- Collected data
--- START ---

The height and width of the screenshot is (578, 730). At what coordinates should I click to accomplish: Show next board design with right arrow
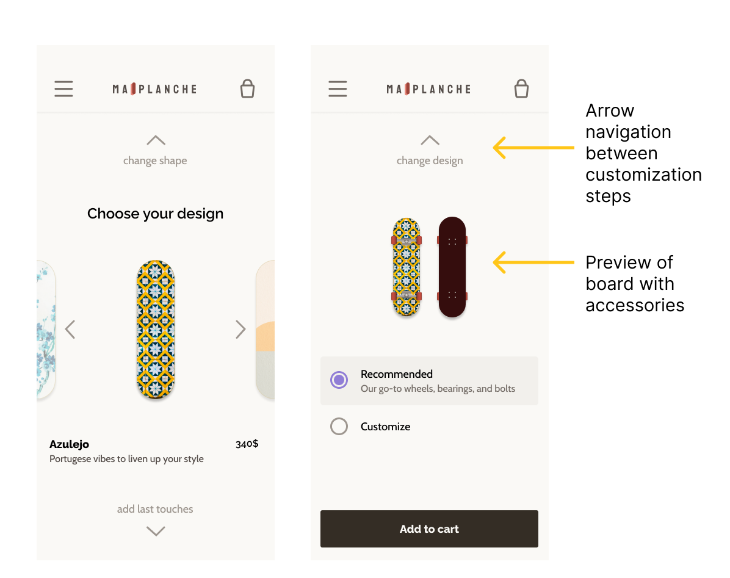240,330
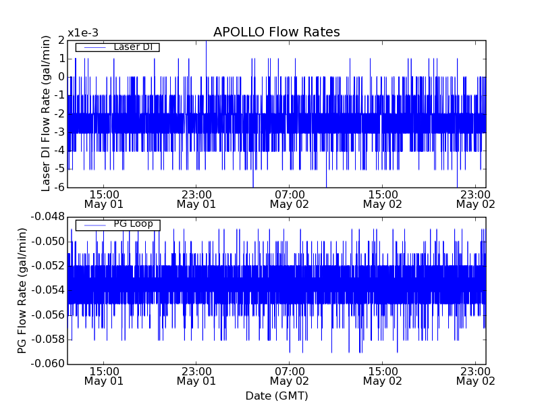The width and height of the screenshot is (540, 405).
Task: Click the blue line sample in Laser DI legend
Action: [x=93, y=47]
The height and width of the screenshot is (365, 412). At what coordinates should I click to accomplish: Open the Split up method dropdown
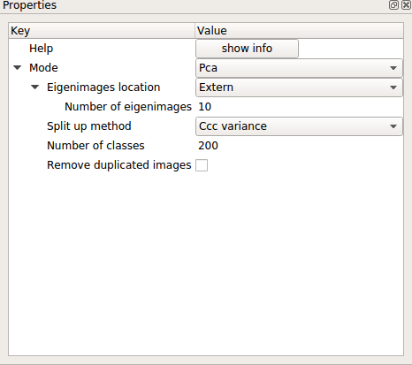(x=299, y=126)
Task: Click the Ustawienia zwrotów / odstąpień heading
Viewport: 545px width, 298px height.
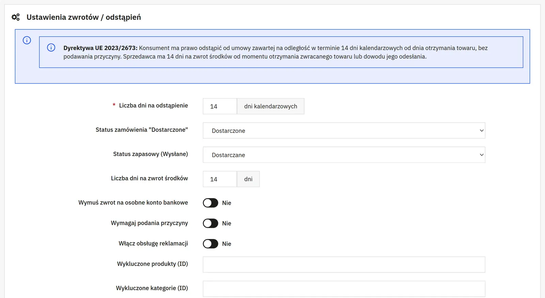Action: point(84,17)
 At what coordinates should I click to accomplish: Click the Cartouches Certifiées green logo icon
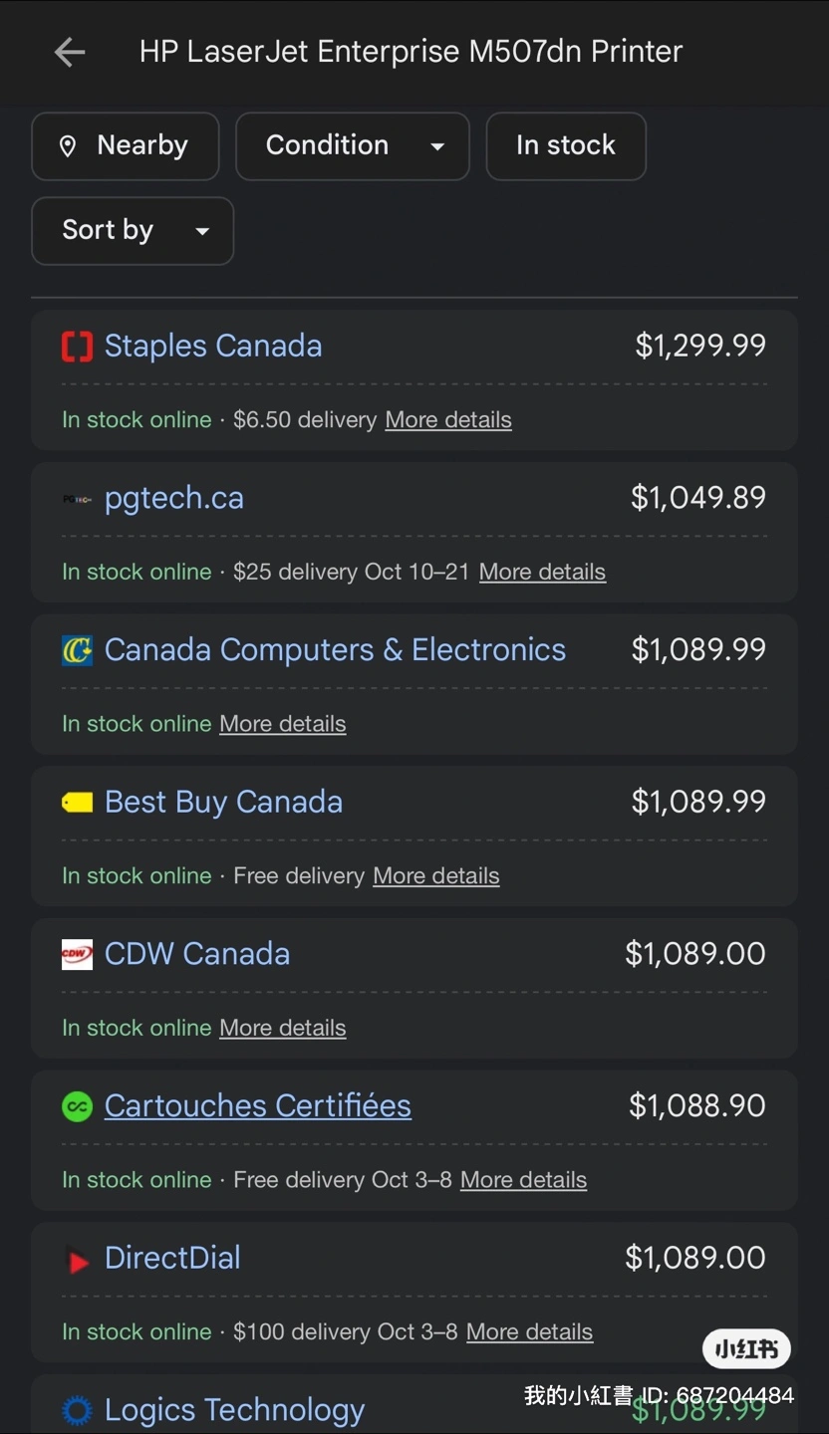77,1106
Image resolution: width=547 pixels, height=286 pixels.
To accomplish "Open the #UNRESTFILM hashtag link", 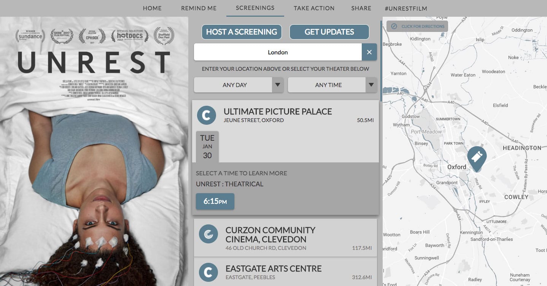I will coord(405,8).
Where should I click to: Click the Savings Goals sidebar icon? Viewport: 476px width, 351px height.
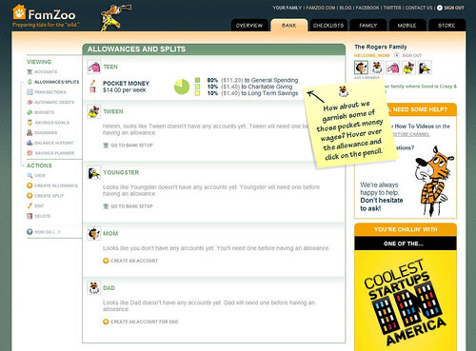tap(30, 123)
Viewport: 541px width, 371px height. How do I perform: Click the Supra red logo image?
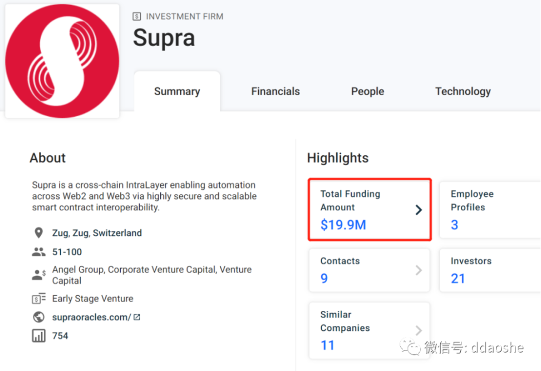click(x=62, y=61)
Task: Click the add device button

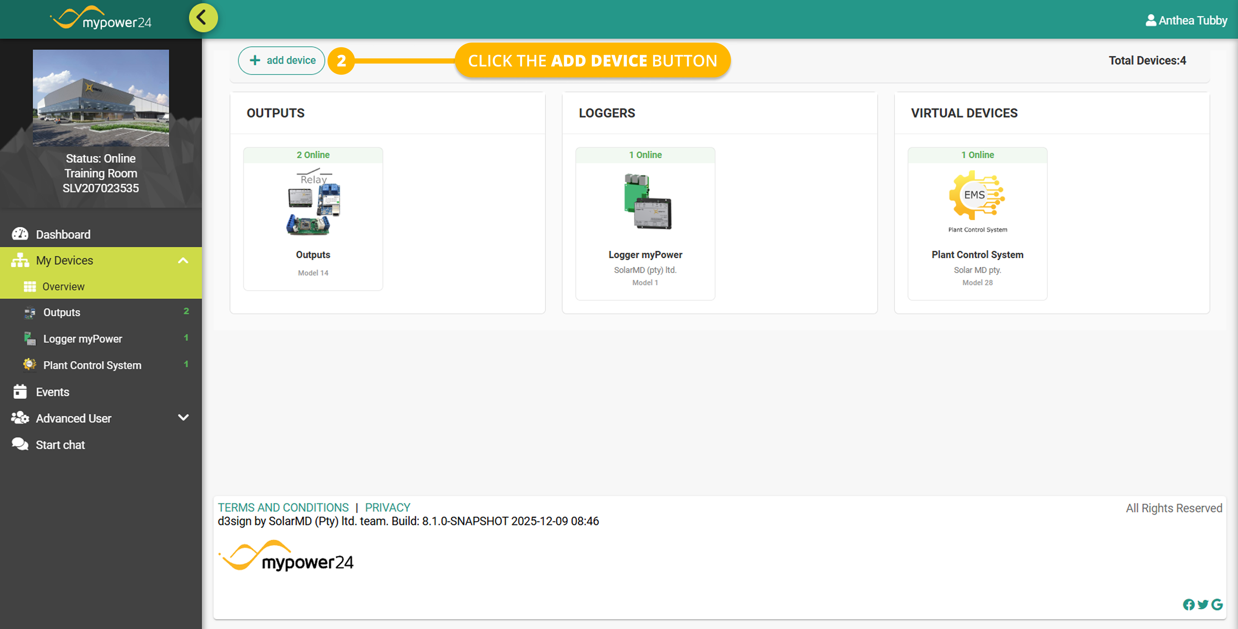Action: tap(282, 61)
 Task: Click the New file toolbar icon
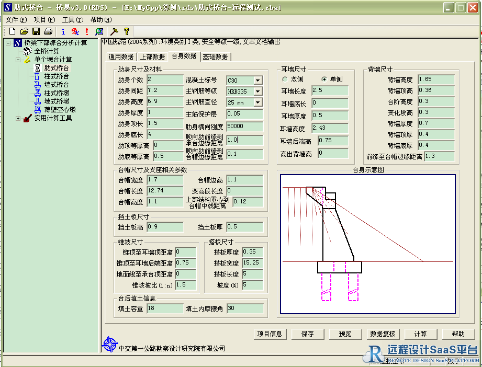point(13,31)
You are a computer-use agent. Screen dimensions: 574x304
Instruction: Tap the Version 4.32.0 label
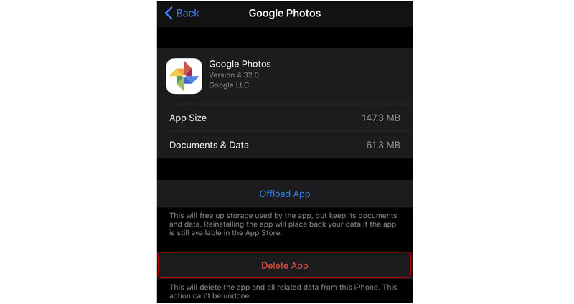(x=234, y=75)
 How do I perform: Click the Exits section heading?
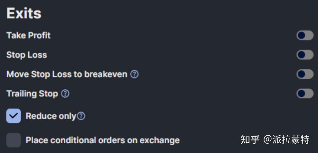[x=24, y=14]
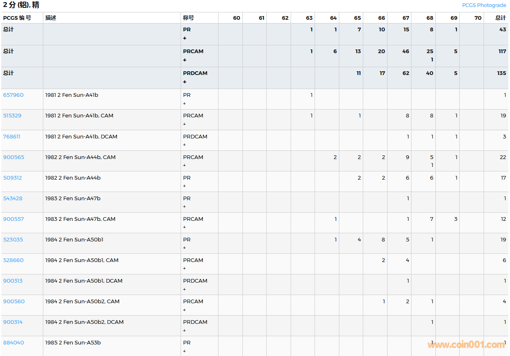Expand the plus row under PRCAM total

pos(185,60)
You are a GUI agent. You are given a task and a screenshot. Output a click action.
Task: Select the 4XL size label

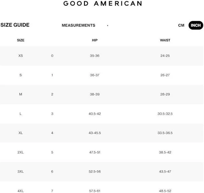[x=21, y=191]

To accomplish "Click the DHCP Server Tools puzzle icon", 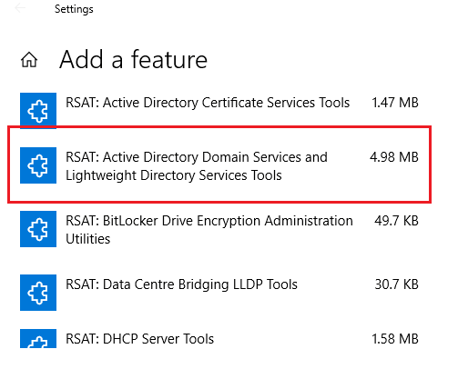I will tap(38, 338).
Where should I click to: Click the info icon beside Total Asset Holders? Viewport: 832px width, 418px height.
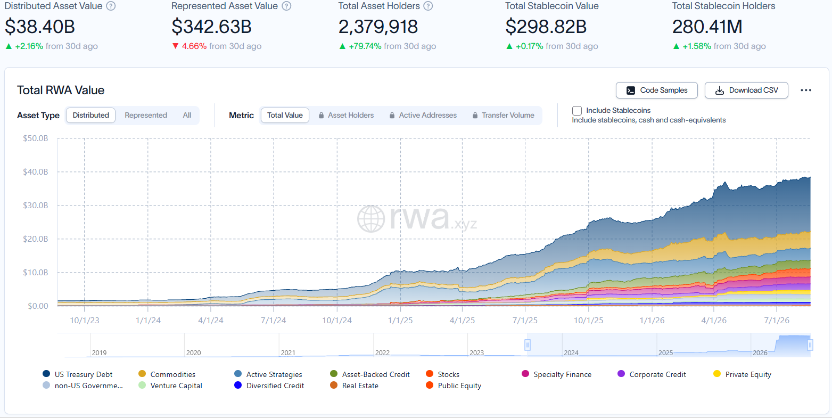[x=428, y=6]
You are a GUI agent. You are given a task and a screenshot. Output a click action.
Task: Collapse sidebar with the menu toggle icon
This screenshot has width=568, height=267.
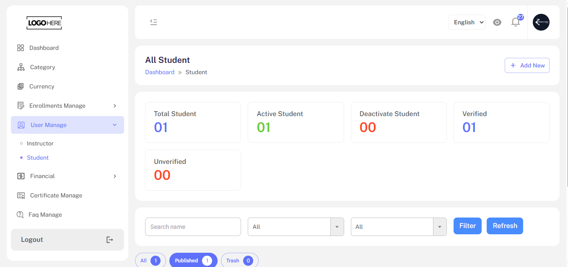[x=153, y=22]
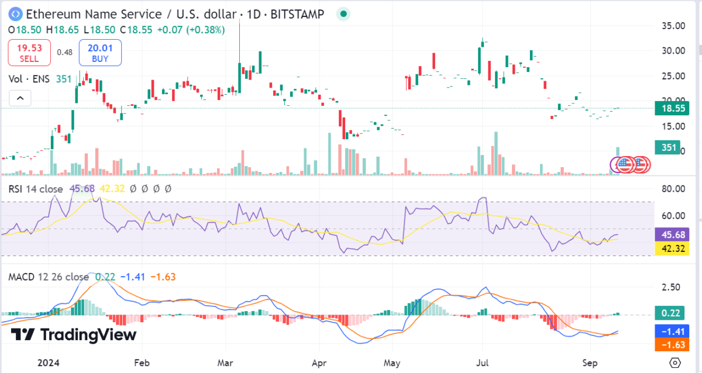Click the TradingView logo
The image size is (702, 373).
pyautogui.click(x=74, y=334)
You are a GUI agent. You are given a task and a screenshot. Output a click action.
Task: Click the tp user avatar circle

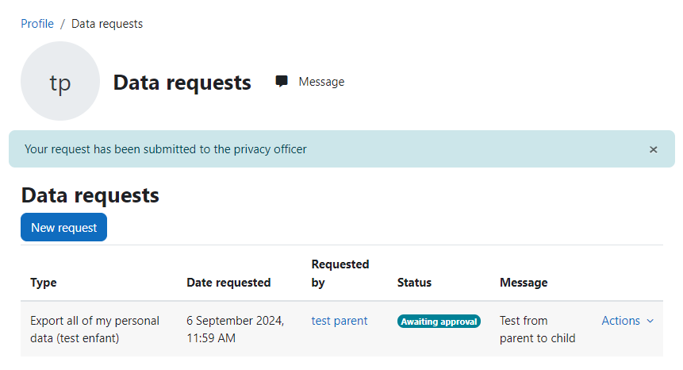click(60, 81)
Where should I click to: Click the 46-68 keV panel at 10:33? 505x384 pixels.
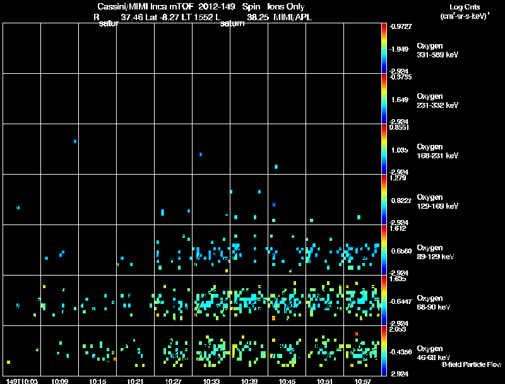click(x=211, y=351)
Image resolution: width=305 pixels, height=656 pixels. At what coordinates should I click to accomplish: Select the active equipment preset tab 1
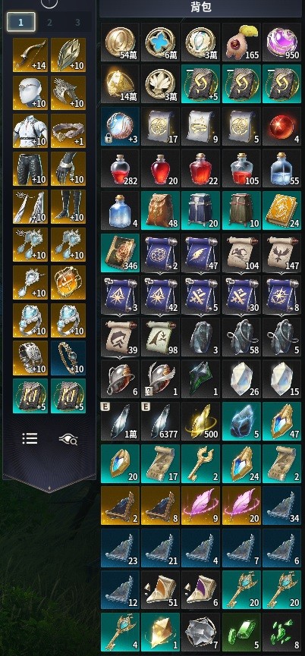coord(21,23)
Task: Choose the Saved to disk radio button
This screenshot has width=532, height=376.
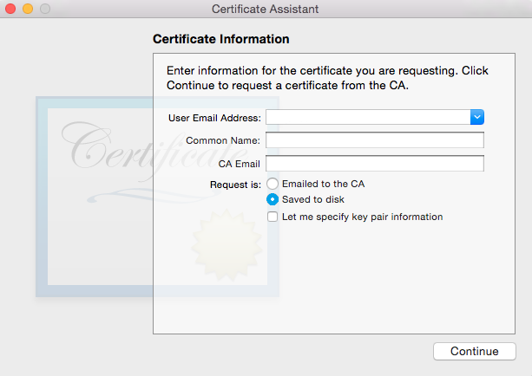Action: [x=273, y=199]
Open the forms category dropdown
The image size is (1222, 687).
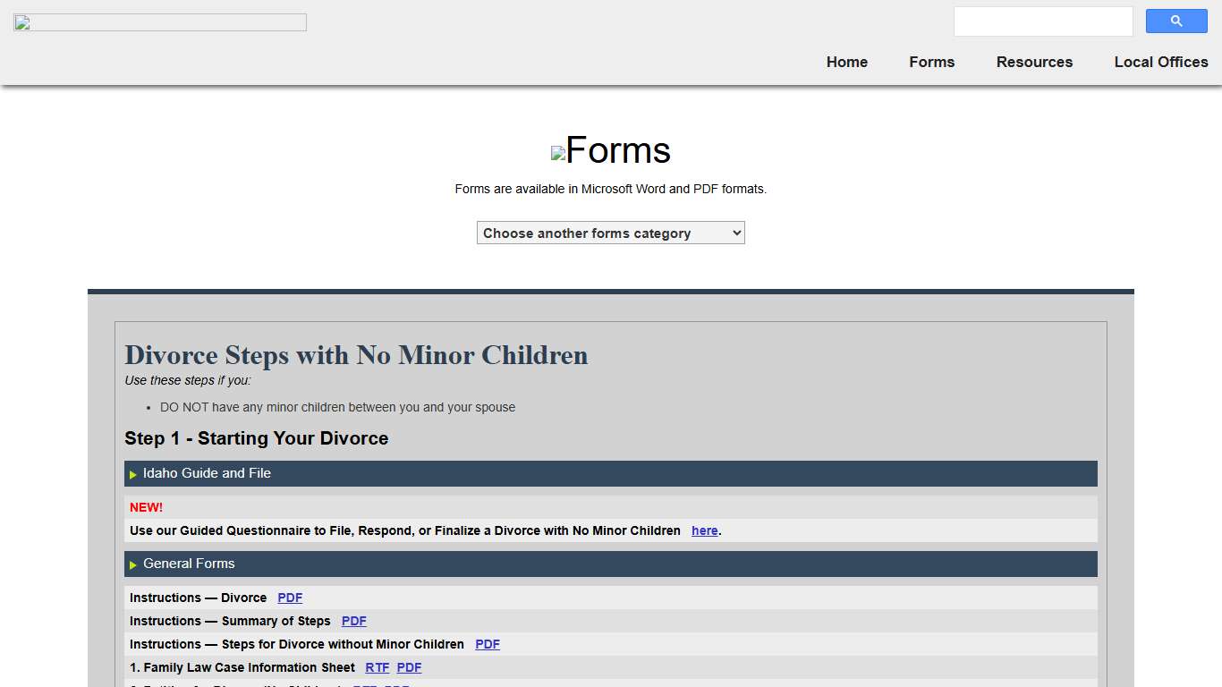(610, 233)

--- END ---

Take the line containing "This screenshot has width=568, height=267." and every line after it up to the end of the entries, and quote them exactly. Both ends count; the pictures do not.

This screenshot has width=568, height=267.
[x=153, y=22]
Click the TradingView logo
The image size is (702, 373).
pyautogui.click(x=74, y=334)
You are a GUI agent. You are given a task and a screenshot. Output a click action.
Task: Click the tp user avatar circle

click(60, 81)
Where should I click to: Click the 46-68 keV panel at 10:33? 505x384 pixels.
click(x=211, y=351)
Image resolution: width=305 pixels, height=656 pixels. At what coordinates should I click to accomplish: Select the active equipment preset tab 1
coord(21,23)
Task: Choose the Saved to disk radio button
This screenshot has width=532, height=376.
Action: [x=273, y=199]
Open the forms category dropdown
The image size is (1222, 687).
(610, 233)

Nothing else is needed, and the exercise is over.